What's the game about?
As you would expect FIFA Street is a game of football where anything goes. Dirty moves, no stoppages (the ball never goes out of play) and way over the top moves are all included and it makes for non-stop action from the kick-off to the final whistle. Games are either played for a fixed amount of time or until a certain amount of goals have been scored. Game modes include Game On, Friendly and Rule the Street. Just like in the other 'Street' games you can create your own player and then, in turn, create your own team. Rule the Street is the heart of the game and it's here you'll play with your team and attempt to upgrade them as you earn skill bills (SB) and rep points. Like the other 'Street' games you have to play with style and perform tricks. You have the trick stick (right analogue stick), tricks shift (left analogue stick) and the Y/triangle button to assist you with this. Filling your combo meter will enable you to use a Gamebreaker which is essentially a super shot that should enable you to score providing no defender gets in the way.
What's good about the game?
Some of you may remember the older FIFA games where you had an indoor mode.

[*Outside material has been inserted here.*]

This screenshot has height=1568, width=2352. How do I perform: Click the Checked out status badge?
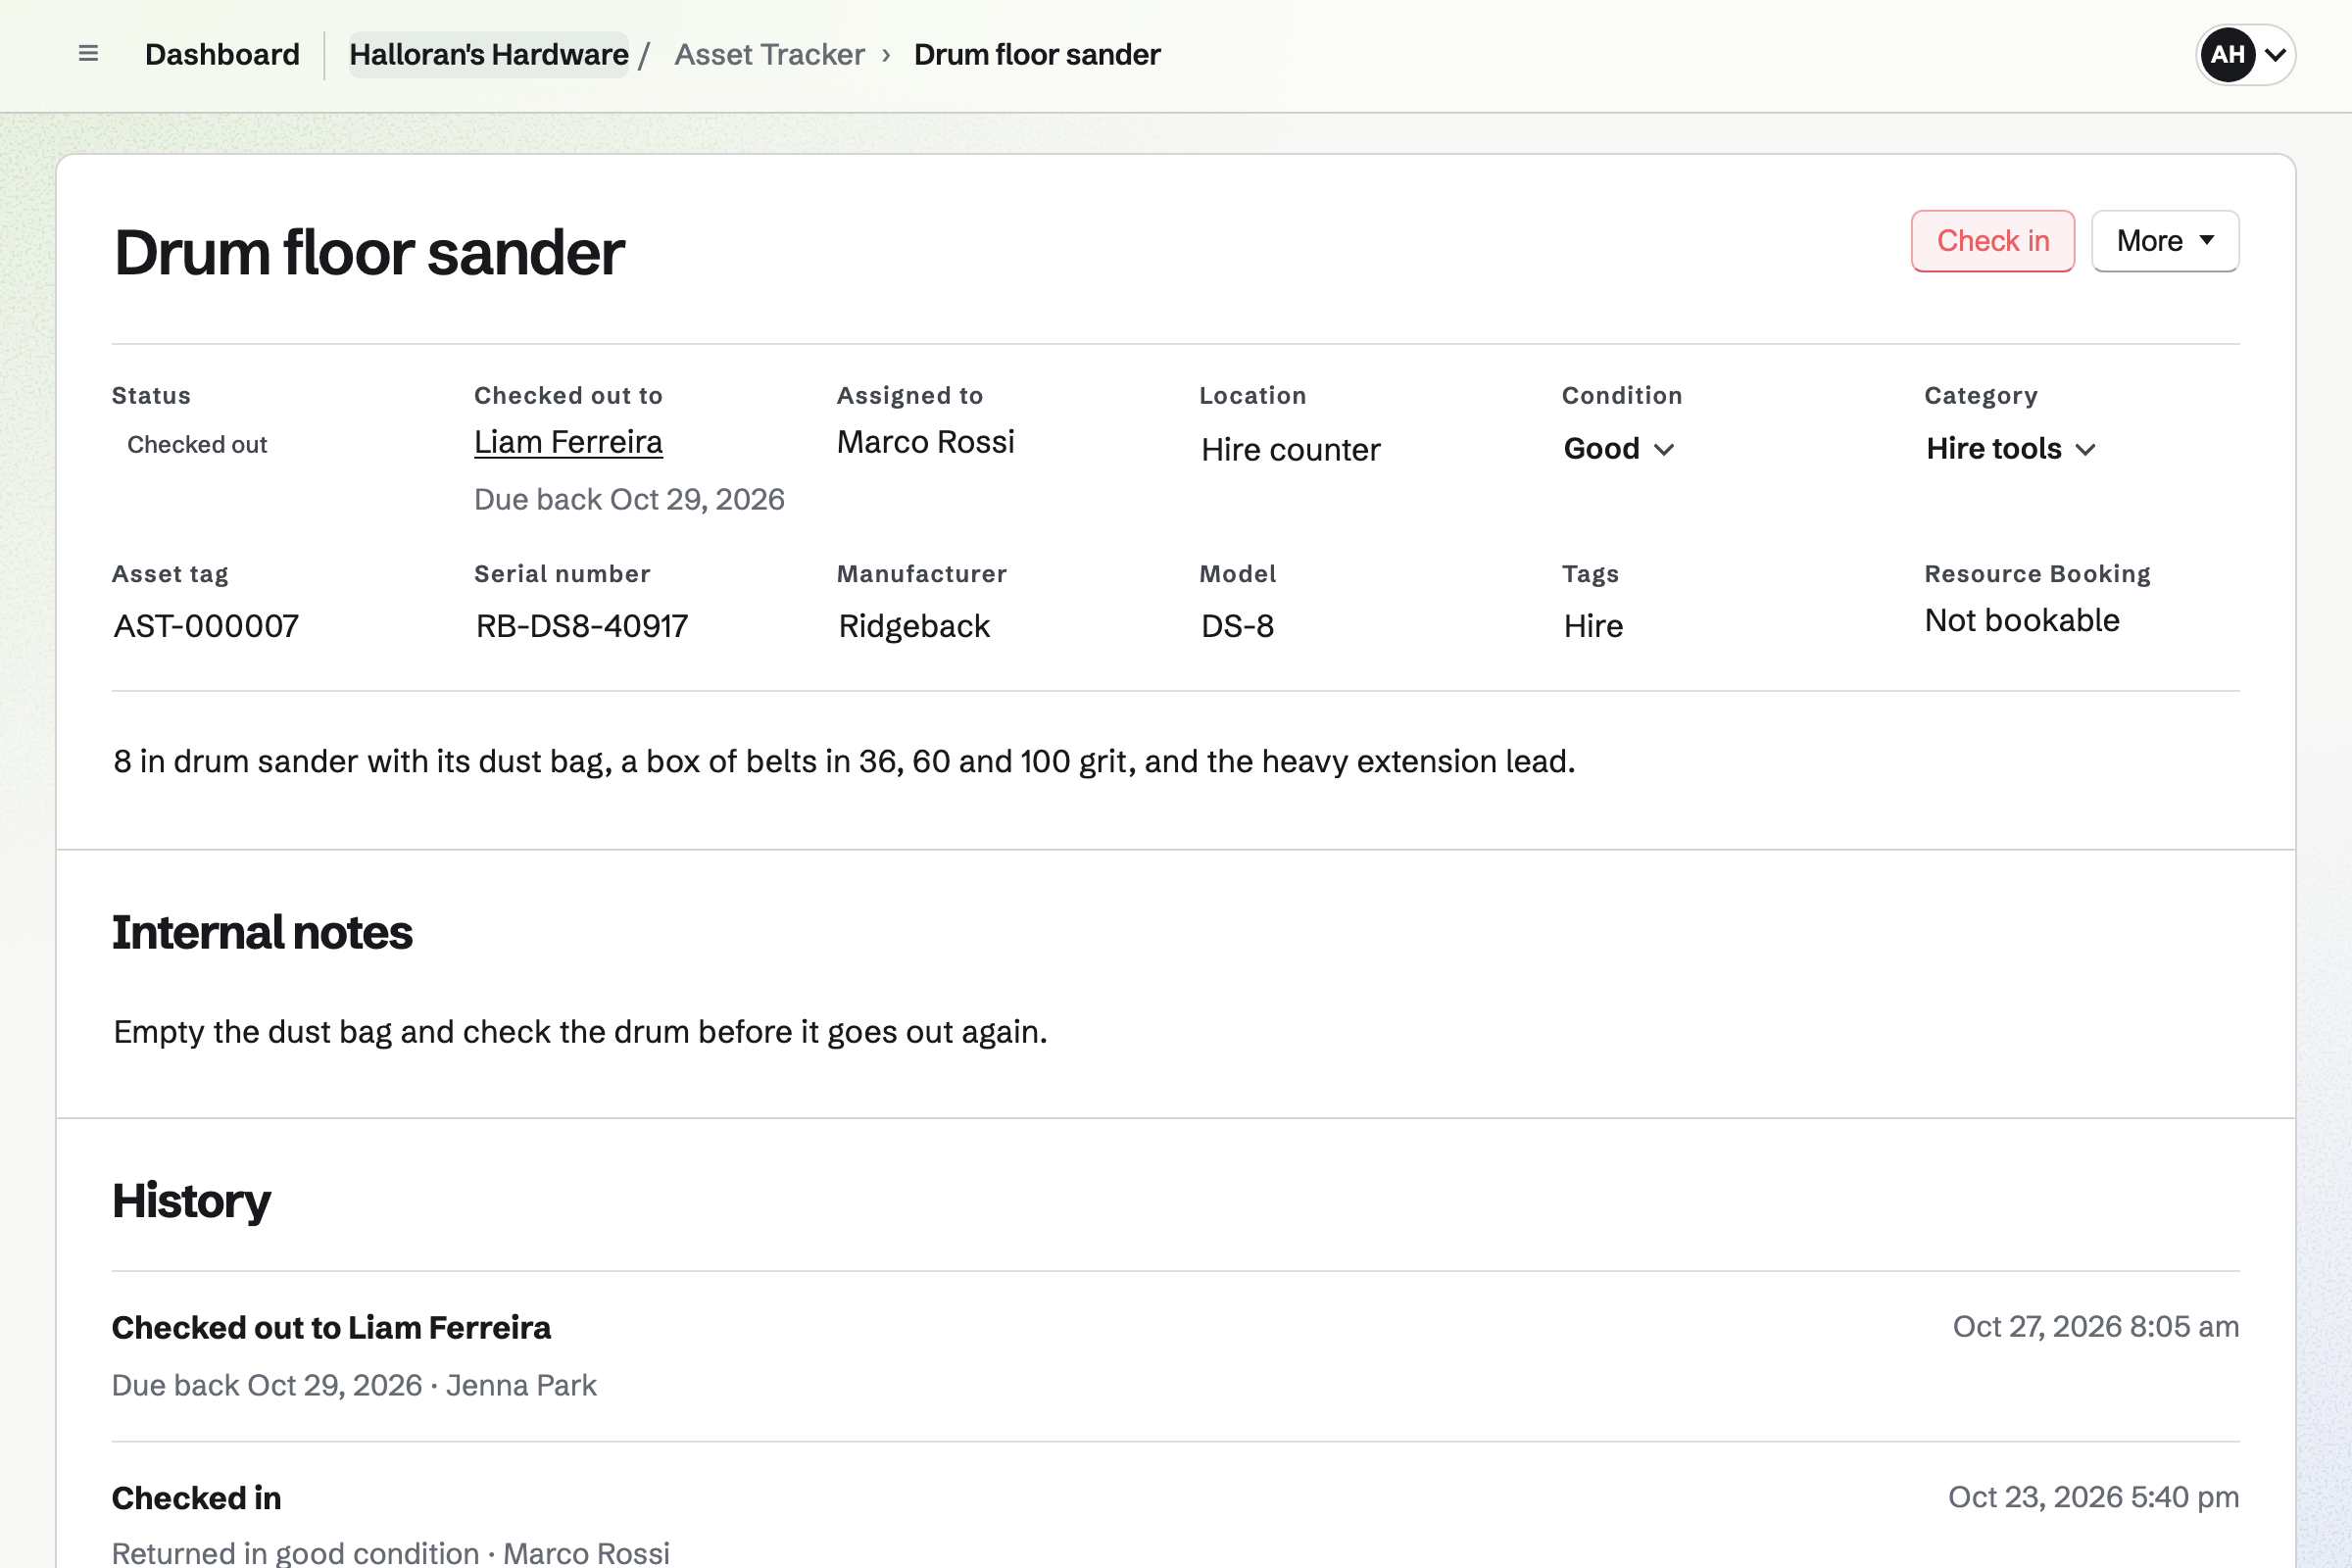(197, 445)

FIFA '97 was one that springs to mind as having an indoor mode and quite enjoyable it was too. FIFA Street, to a certain degree, feels like the old FIFA indoor mode only here it is 4v4 (including the keepers) instead of 5v5. One of the big pluses with FIFA Street is that the control system is actually quite easy to get to grips with and you'll find yourself performing great looking tricks in no time. As you hold down the shoot button an icon of the goal appears and you can position your shot with the greatest of ease. Passes, lobs and headers are equally easy to pull off. The intuitive control system is actually a bit of a saving grace as the included tutorial (as we mention below) is pretty awful. You'll also find around 17 national sides in the game as well as a star team creator where you get to form your own team of superstars. You can't take this team into the Rule the Street mode though.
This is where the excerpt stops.